Air pollution was associated with a number of lung cancer DNA mutations, in a study of people in whom the disease was diagnosed, even though they have never smoked tobacco.
The results of an investigation of cancer patients around the world explain why those who have never smoked have an increasing proportion of people who develop the cancer, a trend that the researchers call “urgent and growing global problem”.
Prof. Ludmil Alexandrov, senior author of the study of the University of California in San Diego, said that the researchers had observed the “problematic trend”, but did not understand the cause.
“Our research shows that air pollution is strongly associated with the same types of DNA mutations that we typically associate with smoking,” he said.
The scientists analyzed the entire genetic code of pulmonary tumors, which were never removed in Europe, North America, Africa and Asia as part of the Sherlock-Lung study. They found that the higher the air pollution in a region, the more cancer and cancer -promoting mutations were available.
Fine-particular air pollution was particularly associated with mutations in the TP53 gene. These were previously associated with tobacco smoking.
People who were exposed to greater air pollution also had shorter telomeres, protective DNA strands at the ends of chromosomes, which are often compared to the caps at laces. The early shortening of telomeres is a sign of faster cell division, a license plate of cancer.

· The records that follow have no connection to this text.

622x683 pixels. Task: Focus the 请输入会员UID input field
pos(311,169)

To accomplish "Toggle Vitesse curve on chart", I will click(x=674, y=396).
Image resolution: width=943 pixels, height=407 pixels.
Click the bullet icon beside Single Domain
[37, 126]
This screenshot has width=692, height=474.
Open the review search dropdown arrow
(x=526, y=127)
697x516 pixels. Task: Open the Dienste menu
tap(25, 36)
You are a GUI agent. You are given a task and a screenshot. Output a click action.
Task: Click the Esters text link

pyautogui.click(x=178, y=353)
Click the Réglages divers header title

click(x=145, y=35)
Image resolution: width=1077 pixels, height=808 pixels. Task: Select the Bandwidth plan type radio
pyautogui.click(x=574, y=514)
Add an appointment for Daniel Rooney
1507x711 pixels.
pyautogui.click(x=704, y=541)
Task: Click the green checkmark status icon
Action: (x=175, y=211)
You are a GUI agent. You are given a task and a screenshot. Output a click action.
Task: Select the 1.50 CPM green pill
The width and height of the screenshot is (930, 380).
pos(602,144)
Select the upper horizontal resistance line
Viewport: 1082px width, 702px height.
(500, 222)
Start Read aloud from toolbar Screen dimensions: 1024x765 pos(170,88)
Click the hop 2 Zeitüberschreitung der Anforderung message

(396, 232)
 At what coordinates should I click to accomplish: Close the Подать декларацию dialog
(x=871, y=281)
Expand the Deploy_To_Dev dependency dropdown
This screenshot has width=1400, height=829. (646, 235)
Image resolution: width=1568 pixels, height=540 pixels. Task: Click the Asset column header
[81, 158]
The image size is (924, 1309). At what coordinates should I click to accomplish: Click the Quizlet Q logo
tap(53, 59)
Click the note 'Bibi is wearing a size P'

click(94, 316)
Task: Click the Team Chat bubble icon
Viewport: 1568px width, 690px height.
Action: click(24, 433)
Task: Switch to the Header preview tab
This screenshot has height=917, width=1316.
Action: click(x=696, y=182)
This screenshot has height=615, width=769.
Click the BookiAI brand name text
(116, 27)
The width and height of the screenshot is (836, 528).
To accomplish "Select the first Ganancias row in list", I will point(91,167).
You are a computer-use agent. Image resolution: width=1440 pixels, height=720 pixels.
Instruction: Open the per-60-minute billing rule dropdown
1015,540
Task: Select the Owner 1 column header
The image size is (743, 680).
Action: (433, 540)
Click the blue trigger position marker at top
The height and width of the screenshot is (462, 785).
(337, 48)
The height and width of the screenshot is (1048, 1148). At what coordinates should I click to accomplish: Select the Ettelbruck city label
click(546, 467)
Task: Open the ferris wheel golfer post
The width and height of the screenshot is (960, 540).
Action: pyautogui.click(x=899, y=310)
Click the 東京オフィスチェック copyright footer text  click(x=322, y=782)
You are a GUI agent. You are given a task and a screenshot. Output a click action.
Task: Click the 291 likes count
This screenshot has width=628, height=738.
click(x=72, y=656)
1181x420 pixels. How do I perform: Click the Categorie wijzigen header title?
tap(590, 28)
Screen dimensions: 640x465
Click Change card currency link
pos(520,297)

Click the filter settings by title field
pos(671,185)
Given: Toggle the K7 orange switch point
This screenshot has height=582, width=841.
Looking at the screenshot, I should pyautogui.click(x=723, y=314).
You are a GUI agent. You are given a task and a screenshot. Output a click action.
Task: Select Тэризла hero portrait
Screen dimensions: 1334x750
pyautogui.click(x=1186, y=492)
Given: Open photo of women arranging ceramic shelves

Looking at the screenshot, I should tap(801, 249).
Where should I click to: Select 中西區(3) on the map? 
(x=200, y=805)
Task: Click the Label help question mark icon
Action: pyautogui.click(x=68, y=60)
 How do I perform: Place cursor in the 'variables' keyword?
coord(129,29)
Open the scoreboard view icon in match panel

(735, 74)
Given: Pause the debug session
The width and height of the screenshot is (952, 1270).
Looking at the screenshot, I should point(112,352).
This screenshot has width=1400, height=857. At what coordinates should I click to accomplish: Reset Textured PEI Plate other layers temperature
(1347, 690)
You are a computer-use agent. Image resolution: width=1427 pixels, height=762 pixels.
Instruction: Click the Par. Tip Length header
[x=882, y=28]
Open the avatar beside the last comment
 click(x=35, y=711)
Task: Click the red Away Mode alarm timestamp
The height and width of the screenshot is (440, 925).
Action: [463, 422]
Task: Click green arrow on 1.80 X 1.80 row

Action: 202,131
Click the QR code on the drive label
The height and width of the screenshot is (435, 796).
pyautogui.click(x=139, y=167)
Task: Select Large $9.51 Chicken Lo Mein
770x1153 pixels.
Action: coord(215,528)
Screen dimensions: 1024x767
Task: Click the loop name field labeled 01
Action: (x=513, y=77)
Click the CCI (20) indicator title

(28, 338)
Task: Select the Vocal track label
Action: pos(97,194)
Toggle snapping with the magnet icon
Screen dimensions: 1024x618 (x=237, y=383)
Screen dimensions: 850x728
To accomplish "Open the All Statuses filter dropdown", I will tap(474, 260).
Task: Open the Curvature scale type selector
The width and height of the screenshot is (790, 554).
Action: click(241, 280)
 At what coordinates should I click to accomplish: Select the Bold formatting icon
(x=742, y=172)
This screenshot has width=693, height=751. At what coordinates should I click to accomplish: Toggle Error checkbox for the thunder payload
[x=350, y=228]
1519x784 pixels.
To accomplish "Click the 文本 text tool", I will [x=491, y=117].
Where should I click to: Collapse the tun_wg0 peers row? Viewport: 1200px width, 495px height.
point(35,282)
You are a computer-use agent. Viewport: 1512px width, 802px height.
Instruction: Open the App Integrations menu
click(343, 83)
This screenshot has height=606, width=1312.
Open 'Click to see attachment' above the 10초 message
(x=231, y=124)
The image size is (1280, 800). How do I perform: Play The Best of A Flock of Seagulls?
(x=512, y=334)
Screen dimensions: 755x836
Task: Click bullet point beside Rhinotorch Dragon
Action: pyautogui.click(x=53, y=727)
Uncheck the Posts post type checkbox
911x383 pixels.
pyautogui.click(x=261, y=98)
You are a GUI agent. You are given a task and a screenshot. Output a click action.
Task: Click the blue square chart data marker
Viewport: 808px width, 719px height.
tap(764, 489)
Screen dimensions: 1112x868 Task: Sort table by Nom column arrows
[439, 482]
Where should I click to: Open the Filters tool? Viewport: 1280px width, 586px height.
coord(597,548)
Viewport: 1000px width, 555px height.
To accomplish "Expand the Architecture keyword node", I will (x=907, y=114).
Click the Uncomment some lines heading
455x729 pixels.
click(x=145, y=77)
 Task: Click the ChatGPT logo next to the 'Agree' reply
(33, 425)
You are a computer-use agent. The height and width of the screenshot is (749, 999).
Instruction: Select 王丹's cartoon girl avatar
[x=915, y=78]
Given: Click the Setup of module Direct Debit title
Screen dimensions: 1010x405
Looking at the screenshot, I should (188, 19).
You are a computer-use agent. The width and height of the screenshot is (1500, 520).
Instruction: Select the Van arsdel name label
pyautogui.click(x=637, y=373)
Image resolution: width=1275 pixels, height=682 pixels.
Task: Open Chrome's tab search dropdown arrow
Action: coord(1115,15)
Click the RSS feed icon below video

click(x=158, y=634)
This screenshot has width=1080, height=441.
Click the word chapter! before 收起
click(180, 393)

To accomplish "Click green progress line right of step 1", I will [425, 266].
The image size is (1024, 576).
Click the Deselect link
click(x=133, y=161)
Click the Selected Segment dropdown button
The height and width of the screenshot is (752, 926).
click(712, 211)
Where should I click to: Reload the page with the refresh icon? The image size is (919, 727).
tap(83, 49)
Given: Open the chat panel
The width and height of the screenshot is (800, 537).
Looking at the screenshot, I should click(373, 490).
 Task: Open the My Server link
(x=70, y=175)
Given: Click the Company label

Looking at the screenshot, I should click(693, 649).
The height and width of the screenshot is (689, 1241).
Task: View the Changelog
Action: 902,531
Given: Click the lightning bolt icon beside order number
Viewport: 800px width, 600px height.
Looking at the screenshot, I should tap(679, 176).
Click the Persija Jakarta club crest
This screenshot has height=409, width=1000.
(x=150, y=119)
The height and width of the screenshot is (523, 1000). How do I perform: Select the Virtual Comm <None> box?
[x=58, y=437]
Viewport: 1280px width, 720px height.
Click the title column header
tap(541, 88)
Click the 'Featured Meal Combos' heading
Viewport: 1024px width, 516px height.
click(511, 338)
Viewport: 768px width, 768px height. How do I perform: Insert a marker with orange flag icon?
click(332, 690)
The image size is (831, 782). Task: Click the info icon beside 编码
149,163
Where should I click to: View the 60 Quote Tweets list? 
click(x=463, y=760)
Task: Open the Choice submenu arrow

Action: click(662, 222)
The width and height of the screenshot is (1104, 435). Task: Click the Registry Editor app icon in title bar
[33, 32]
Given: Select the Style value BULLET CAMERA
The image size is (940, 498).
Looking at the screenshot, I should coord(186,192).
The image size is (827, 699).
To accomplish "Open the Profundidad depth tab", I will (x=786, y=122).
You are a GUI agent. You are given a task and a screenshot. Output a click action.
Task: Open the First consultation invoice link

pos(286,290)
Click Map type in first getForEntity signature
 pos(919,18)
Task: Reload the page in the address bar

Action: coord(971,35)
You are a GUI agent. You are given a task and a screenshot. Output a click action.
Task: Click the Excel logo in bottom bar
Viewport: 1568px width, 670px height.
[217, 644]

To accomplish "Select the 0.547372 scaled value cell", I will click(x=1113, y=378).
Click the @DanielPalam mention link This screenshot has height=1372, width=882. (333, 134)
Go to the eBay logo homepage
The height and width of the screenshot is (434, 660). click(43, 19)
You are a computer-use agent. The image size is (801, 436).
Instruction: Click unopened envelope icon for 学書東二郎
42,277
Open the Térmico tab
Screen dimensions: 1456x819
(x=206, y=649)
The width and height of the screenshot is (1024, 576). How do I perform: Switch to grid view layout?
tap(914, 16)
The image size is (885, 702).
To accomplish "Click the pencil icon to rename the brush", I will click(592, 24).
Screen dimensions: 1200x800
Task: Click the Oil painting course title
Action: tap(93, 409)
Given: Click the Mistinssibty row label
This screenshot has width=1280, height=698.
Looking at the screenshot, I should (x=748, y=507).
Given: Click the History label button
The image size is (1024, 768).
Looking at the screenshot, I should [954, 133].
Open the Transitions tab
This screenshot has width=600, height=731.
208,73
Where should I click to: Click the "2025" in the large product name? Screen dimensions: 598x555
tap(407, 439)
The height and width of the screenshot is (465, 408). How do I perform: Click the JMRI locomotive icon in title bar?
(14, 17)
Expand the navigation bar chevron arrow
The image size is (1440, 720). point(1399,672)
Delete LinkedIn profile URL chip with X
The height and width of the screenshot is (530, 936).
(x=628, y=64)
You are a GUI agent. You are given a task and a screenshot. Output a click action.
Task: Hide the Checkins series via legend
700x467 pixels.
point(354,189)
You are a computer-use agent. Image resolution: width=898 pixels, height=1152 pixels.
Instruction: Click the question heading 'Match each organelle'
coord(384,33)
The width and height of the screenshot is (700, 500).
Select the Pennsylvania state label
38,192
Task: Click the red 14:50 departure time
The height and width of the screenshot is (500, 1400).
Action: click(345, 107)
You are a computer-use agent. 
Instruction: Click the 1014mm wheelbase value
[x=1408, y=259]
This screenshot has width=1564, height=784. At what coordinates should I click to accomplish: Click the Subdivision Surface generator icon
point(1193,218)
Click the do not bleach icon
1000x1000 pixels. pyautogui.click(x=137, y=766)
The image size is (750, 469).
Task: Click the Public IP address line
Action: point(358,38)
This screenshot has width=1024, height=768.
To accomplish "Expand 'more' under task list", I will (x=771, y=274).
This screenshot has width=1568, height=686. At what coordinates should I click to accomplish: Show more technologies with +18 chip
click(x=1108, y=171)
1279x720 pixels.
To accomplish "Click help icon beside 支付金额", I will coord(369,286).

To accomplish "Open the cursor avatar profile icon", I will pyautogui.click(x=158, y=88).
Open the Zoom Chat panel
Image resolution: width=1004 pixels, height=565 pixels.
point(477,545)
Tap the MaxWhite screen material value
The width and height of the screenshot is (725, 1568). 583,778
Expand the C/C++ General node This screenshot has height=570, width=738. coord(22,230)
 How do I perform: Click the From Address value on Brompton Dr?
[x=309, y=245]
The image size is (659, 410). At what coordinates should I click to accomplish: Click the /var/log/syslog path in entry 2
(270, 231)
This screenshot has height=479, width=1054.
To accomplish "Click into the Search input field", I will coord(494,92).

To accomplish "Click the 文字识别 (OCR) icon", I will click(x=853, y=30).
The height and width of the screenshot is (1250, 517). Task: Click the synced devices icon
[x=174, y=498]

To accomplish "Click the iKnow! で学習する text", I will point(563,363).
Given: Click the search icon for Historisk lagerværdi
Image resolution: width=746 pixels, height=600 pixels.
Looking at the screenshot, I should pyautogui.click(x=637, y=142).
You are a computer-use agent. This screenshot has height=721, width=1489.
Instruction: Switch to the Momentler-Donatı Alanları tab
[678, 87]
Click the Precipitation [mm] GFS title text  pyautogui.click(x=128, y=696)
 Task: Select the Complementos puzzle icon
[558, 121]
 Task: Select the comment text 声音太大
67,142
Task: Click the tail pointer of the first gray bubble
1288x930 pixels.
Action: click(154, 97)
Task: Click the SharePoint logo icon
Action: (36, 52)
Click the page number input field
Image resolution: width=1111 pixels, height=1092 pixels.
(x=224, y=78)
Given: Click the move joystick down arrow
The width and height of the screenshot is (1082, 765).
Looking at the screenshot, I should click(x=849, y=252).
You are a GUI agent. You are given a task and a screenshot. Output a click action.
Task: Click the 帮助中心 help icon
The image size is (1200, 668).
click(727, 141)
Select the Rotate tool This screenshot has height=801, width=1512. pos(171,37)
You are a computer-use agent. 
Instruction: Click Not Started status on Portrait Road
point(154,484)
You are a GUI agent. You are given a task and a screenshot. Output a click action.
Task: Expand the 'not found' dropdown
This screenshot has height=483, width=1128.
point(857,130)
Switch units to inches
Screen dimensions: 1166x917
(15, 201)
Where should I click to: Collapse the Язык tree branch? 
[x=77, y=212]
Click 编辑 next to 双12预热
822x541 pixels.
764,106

“This is an urgent and growing global problem that we understand,” said Dr. Maria Teresa Landi, epidemiologist at the study at the US National Cancer Institute in Maryland.
When smoking in many parts of the world, including Great Britain and the USA, people who have never smoked are a larger proportion of lung cancer patients. Current estimates suggest that 10-25% of lung cancer are diagnosed in this group. Almost all of these types of cancer are a form known as adenocarcinoma.
Lung cancer remains the most common cause of cancer -related death worldwide. Every year around 2.5 m new cases are diagnosed worldwide. In China, more than a million of deaths occur where smoking, air pollution and other environmental pollution are factors.
The latest studies have shown that the highest adenocarcinoma rates that are due to air pollution were in East Asia. While the cases in Great Britain were much lower, they were still more than 1,100 new diagnoses per year, as scientists found.
The latest works published in Nature identified only a slight increase in carcinogenic mutations in humans that are exposed to tobacco smoke made of used tobacco.
However, the study highlighted a significant risk of certain Chinese herbal medication, which contain aristolochic acid. Signature mutations associated with the herbal medication were almost exclusively observed in never smokers from Taiwan.
Another mysterious mutation signature was in people who had never smoked, but not those who did it and were now the focus of the “intensive investigation,” said Landi.